-- Opening Marker --

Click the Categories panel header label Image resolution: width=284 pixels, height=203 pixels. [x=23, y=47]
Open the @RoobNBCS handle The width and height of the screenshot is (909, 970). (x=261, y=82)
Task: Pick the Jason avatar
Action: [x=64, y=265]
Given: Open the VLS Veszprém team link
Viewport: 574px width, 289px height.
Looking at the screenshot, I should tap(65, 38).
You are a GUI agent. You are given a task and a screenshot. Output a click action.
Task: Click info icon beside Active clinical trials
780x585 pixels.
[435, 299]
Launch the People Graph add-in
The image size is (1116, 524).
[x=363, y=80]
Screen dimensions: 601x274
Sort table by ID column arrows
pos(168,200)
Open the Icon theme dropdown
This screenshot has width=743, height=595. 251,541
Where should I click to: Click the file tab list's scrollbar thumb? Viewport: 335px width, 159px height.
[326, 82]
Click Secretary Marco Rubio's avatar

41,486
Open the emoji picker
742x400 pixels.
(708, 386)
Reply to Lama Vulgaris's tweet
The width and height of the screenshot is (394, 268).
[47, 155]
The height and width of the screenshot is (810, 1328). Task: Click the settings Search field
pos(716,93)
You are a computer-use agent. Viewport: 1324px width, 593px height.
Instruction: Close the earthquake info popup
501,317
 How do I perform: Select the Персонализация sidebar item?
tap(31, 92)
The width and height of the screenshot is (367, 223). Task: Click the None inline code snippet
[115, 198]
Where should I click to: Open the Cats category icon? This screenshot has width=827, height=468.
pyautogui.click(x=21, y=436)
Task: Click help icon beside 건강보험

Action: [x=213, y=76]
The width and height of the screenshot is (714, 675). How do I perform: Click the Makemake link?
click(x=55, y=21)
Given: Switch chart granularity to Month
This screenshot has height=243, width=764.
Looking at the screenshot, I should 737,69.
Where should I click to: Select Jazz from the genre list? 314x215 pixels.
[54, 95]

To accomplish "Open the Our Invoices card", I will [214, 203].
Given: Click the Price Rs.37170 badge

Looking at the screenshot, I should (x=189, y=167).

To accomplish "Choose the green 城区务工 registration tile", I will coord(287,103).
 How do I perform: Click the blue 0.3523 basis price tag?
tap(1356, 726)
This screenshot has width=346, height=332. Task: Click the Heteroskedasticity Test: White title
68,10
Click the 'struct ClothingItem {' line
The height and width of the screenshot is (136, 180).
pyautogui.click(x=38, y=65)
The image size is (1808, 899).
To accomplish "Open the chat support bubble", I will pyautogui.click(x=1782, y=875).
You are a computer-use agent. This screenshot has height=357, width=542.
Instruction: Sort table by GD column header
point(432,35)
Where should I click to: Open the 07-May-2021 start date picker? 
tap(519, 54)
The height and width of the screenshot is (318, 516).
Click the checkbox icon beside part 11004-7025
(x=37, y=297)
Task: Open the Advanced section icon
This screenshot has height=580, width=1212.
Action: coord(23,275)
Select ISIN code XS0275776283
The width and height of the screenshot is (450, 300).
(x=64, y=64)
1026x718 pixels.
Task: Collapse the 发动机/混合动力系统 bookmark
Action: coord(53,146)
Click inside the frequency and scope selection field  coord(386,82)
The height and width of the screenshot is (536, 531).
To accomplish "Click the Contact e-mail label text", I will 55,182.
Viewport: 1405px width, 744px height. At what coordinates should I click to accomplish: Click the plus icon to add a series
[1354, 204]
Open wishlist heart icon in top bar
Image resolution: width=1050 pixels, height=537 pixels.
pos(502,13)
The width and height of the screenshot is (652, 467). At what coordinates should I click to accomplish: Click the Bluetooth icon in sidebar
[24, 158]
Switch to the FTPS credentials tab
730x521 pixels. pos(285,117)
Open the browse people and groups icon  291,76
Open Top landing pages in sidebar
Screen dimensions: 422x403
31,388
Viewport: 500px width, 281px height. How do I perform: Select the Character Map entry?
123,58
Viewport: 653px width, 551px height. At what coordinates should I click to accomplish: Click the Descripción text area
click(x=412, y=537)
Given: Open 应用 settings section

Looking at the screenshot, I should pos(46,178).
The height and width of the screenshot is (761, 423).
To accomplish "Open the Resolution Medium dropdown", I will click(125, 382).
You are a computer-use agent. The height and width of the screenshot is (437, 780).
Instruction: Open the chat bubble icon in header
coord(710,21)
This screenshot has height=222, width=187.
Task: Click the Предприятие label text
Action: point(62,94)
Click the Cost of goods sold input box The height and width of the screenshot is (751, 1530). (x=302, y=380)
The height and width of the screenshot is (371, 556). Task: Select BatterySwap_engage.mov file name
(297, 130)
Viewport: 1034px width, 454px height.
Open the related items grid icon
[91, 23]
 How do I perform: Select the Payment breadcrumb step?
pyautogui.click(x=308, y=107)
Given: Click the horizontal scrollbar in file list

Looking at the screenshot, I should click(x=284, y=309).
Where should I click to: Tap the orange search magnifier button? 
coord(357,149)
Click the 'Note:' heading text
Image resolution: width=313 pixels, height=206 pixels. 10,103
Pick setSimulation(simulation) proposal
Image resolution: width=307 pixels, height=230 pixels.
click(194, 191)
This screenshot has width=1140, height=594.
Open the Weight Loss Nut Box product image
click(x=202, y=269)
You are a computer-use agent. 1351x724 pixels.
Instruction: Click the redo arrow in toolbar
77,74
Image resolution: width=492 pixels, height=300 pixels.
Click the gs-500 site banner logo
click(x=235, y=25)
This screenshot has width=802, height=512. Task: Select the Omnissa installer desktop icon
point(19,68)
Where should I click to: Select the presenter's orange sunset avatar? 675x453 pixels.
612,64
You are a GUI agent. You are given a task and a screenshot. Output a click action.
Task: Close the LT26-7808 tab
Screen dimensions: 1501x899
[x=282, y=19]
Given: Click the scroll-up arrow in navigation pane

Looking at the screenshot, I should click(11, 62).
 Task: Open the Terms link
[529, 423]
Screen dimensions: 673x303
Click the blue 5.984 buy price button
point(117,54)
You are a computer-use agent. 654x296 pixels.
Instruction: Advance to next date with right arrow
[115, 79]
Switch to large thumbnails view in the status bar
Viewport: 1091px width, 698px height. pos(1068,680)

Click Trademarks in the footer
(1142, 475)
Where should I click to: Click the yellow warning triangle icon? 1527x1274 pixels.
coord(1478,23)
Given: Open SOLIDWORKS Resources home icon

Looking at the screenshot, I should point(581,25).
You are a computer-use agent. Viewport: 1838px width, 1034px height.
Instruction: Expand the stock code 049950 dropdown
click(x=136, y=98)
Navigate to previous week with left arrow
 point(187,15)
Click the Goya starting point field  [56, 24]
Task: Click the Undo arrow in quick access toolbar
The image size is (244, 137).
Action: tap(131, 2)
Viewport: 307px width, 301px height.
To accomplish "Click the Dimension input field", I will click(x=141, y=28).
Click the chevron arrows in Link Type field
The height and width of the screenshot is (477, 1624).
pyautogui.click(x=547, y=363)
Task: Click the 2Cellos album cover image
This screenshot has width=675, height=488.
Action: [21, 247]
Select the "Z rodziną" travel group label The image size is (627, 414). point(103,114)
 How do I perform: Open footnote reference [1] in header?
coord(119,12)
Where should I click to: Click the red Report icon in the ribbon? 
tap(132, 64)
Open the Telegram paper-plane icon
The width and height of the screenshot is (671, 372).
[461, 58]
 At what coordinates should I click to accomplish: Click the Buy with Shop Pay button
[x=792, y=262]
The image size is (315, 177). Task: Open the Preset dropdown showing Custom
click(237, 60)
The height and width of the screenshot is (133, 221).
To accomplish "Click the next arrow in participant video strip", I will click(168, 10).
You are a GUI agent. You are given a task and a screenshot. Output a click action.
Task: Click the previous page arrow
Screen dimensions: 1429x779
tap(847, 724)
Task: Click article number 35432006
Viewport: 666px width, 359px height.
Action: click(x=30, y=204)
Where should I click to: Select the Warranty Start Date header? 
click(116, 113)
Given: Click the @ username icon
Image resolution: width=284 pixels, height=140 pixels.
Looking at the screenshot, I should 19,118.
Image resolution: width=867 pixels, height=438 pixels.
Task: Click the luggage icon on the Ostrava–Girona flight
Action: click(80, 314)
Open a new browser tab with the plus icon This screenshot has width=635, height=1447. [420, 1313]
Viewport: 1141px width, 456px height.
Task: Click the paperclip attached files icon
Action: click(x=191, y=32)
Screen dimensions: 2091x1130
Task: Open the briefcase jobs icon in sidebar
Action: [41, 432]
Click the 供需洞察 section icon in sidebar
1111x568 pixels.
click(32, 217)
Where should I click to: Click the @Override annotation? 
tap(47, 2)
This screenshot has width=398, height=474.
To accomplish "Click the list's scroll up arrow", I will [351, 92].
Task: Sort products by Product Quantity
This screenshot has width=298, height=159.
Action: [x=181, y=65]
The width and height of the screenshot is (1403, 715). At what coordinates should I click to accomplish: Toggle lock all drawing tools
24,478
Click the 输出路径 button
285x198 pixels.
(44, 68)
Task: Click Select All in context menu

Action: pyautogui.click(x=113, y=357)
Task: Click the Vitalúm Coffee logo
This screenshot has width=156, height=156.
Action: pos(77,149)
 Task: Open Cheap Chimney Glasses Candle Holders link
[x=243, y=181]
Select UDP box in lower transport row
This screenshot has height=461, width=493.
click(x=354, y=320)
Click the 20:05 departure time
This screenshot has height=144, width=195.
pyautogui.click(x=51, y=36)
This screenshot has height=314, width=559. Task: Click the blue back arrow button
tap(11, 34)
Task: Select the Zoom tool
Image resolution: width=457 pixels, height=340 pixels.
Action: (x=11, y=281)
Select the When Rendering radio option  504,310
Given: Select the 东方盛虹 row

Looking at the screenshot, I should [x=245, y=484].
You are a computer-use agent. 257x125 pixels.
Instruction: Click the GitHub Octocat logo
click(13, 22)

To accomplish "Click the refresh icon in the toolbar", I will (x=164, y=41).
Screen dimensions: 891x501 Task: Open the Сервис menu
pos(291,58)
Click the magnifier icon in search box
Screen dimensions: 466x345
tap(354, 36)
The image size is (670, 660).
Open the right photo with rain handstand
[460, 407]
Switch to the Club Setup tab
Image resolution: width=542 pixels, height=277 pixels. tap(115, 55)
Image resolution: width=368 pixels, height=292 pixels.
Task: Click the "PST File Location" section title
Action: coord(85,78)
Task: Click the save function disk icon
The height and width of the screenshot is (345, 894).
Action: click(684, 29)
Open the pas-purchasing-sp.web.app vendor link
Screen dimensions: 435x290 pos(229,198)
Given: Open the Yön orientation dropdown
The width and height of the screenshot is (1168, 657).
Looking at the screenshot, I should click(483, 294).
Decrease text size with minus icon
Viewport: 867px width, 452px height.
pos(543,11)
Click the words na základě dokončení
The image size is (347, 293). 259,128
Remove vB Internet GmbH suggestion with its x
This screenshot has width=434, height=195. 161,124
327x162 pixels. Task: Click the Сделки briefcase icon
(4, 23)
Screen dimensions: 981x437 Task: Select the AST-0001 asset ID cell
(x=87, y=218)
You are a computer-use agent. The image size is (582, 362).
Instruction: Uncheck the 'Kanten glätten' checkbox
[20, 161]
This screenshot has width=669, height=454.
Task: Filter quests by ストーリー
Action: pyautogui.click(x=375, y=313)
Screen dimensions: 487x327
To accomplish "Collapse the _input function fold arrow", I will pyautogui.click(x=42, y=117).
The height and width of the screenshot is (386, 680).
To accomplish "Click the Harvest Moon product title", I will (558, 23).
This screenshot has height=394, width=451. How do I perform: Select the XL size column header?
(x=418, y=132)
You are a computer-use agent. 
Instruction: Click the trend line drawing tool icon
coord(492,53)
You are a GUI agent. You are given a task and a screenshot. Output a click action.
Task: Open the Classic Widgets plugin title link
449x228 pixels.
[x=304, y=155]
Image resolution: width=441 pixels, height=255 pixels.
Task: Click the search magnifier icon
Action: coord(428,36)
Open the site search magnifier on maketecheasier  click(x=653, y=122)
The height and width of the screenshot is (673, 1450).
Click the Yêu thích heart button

-- Closing Marker --

What is expected:
Lines to set down from above: the line with "Viewport: 500px width, 281px", the line with "Image resolution: width=492", and every line between, each exactly as written.

Solution to the exercise:
Viewport: 500px width, 281px height. How do I perform: Select the Character Map entry?
123,58
Viewport: 653px width, 551px height. At what coordinates should I click to accomplish: Click the Descripción text area
click(x=412, y=537)
Given: Open 应用 settings section

Looking at the screenshot, I should pos(46,178).
The height and width of the screenshot is (761, 423).
To accomplish "Open the Resolution Medium dropdown", I will click(125, 382).
You are a computer-use agent. The height and width of the screenshot is (437, 780).
Instruction: Open the chat bubble icon in header
coord(710,21)
This screenshot has height=222, width=187.
Task: Click the Предприятие label text
Action: point(62,94)
Click the Cost of goods sold input box The height and width of the screenshot is (751, 1530). (x=302, y=380)
The height and width of the screenshot is (371, 556). Task: Select BatterySwap_engage.mov file name
(297, 130)
Viewport: 1034px width, 454px height.
Open the related items grid icon
[91, 23]
 How do I perform: Select the Payment breadcrumb step?
pyautogui.click(x=308, y=107)
Given: Click the horizontal scrollbar in file list

Looking at the screenshot, I should click(x=284, y=309).
Where should I click to: Tap the orange search magnifier button? 
coord(357,149)
Click the 'Note:' heading text
Image resolution: width=313 pixels, height=206 pixels. 10,103
Pick setSimulation(simulation) proposal
Image resolution: width=307 pixels, height=230 pixels.
click(194, 191)
This screenshot has width=1140, height=594.
Open the Weight Loss Nut Box product image
click(x=202, y=269)
You are a computer-use agent. 1351x724 pixels.
Instruction: Click the redo arrow in toolbar
77,74
Image resolution: width=492 pixels, height=300 pixels.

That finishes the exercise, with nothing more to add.